Symbole de la période existentialiste et du bouillonnement artistique du Saint-Germain-des-Prés d’après-guerre, Juliette Gréco incarnait à la fois une certaine image de la chanson française, ambitieuse, exigeante, tout en demeurant populaire dans le sens le plus noble du terme. Magnifique interprète de grands poètes – Mac Orlan, Sartre, Queneau, Brassens, Brel ou Ferré… – qu’elle servait avec ce phrasé si particulier, elle fut l’une des rares artistes à toujours citer ses auteurs sur scène. Elle est décédée mercredi à l’âge de 93 ans. «Juliette Gréco s’est éteinte entourée des siens dans sa tant aimée maison de Ramatuelle. Sa vie fut hors du commun», a indiqué la famille dans un texte transmis à l’AFP.
Il n’y a pas un auteur digne de ce nom, ou au moins ayant un peu de tenue littéraire, qui n’ait souhaité écrire pour elle. Cette femme qui a brûlé la vie par les deux bouts rêvait d’abord d’être comédienne, avant de basculer dans la chanson. Elle fut happée, et a happé avec elle un grand public. Anticonformiste et rebelle à toutes contraintes, Juliette Gréco refusait de rester figée dans le temps. Histoire sans doute de faire un joli pied de nez à Guy Béart, elle chantait Il n’y a plus d’après à Saint-Germain-des-Prés. Ainsi, l’inoubliable interprète des Feuilles mortes et de Jolie Môme s’est glissée sans accroc dans les mots et mélodies des jeunes générations, Miossec, Olivia Ruiz, Adrienne Pauly, Marie Nimier, Benjamin Biolay ou Abd Al Malik. Une démarche que la chanteuse voyait comme une évidence: «C’est moi qui ai fait appel à eux. Je n’ai jamais fait autre chose et j’ai retrouvé le même bonheur qu’avec Gainsbourg, Ferré ou Béart…» La scène, Juliette Gréco s’y sentait comme un poisson dans l’eau. «C’est là où la vérité prend sa forme, où elle devient vivante», disait celle qui en près de 70 ans de carrière, a connu les plus grands théâtres de France et du monde. Sa carrière artistique commence à la fin des années 1930. Juliette Gréco, née à Montpellier le 7 février 1927, élevée à Bordeaux puis à Paris, devient petit rat à l’Opéra. Elle s’y illustre déjà par son esprit libre et un brin frondeur. Douée, l’adolescente sait déjà qu’elle va consacrer sa vie au monde du spectacle. La guerre en décide autrement. Pendant cette période, elle fait preuve d’un courage extraordinaire. Sa mère et sa sœur sont déportées. Elle est néanmoins emprisonnée à Fresnes. Libérée de sa geôle sinistre en 1942, Juliette Gréco reprend ses activités artistiques. C’est au théâtre qu’elle va désormais s’imposer. Elle se fait un nom à Saint-Germain-des-Prés. Son influence grandit. Elle rencontre des artistes comme Boris Vian. Mais c’est sous l’impulsion de Jean-Paul Sartre qu’elle amorce son parcours d’interprète. Le philosophe lui confie un texte. «Vous voulez chanter, Gréco?», lui demanda-t-il. «Ce n’est pas mon intention», répliqua-t-elle. Finalement, elle acquiesce. Leur collaboration se poursuit. Son répertoire s’enrichit. Gréco est définitivement lancée. En France, bien sûr, mais aussi à l’étranger où elle effectue de nombreuses tournées. Elle devient vite une habituée de l’Olympia, tout en n’oubliant pas ses premières amours: la comédie.

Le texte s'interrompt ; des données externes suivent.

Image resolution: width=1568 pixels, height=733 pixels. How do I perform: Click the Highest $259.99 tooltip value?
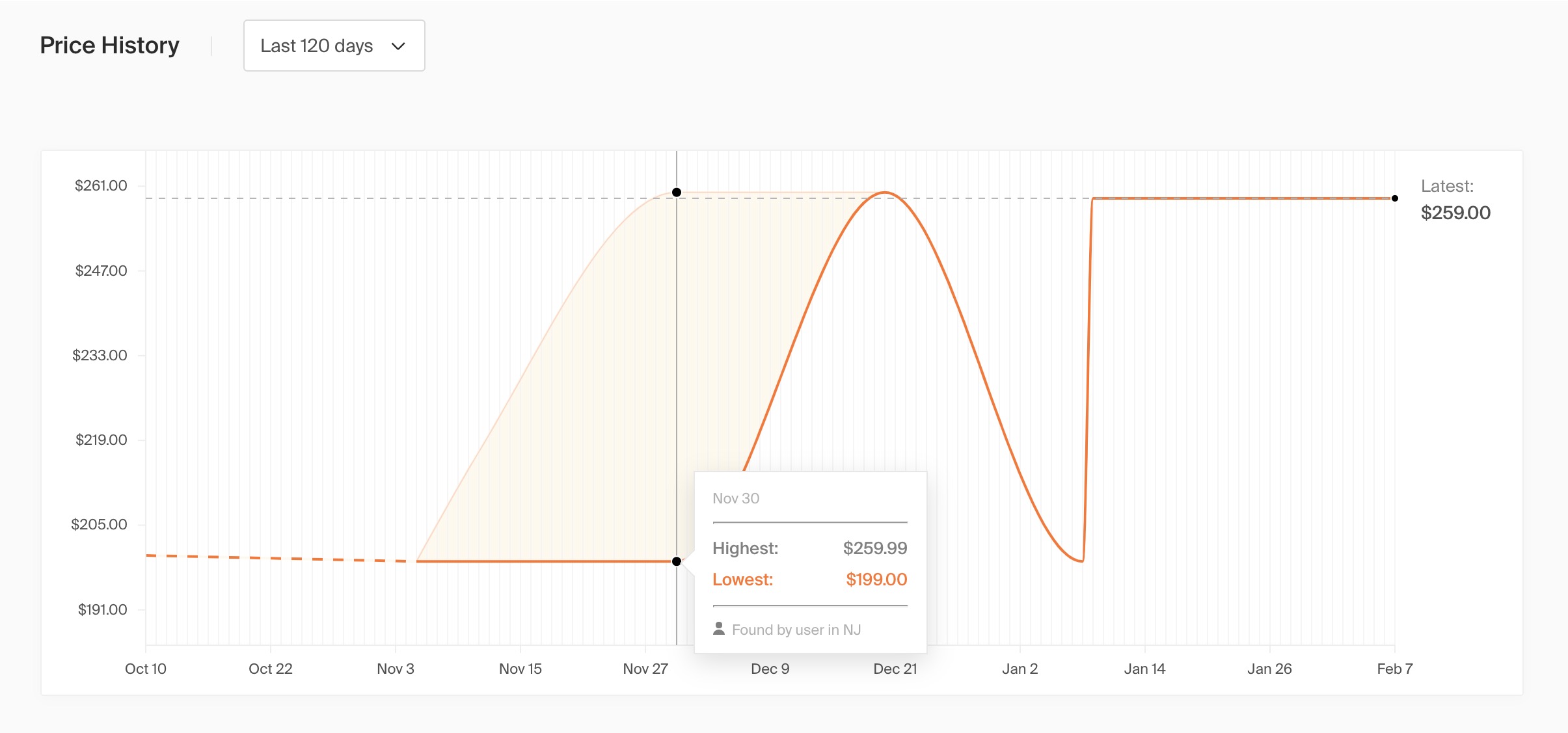tap(874, 548)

Dans les années 1960, elle apparaît aux yeux du public comme une artiste complète. À cette époque, elle côtoie tous les grands noms de la chanson française: Brel, Brassens ou Béart…Elle enchaîne les tubes. Durant la décennie suivante, elle se montre prolifique en enchaînant les albums: Face à Face, Juliette Gréco chante Maurice Fanon, Je vous attends, Gréco… «J’ai choisi d’aimer qui je veux quand je veux», écrivait-elle. En tant qu’interprète, elle publie moins d’albums dans les années 1980 et 1990. Malgré tout, elle demeure une figure incontournable de la chanson. En 1984, elle devient chevalier de la Légion d’honneur. Depuis les années 2000, elle est adulée. Pas seulement par le peuple de gauche, dont elle est issue. Elle livre des albums de qualité en restant fidèle à son style. En 2012, c’est Ça se traverse et c’est beau, une parution dédiée aux ponts de Paris. De nombreux artistes participent à l’aventure, comme Marc Lavoine qui chante avec elle sur le merveilleux titre Seule avec toi. «Seule», Juliette Gréco ne l’a jamais été. Il fallait entendre l’ovation que lui ont réservée ses plus fervents admirateurs à l’occasion de son 85e anniversaire à l’Olympia. En 2013 paraît son dernier album, Gréco chante Brel. Puis à 88 ans, Juliette Gréco annonce une tournée d’adieux intitulée Merci. «Je veux arrêter avant de faire pitié», explique-t-elle. Le tour de chant, prévu sur plus d’un an, doit l’emmener dans toutes les villes qui ont marqué son immense carrière, démarrée en 1949. Mais en 2016, la chanteuse est victime d’un AVC, dont elle se remettait lentement depuis. Elle n’a pas eu l’occasion de remonter sur scène depuis. Mais ses derniers «mercis», interprétés avec son époux Gérard Jouannest au piano, résonneront encore longtemps dans les mémoires. «Merci pour la poésie, le vent, la vie».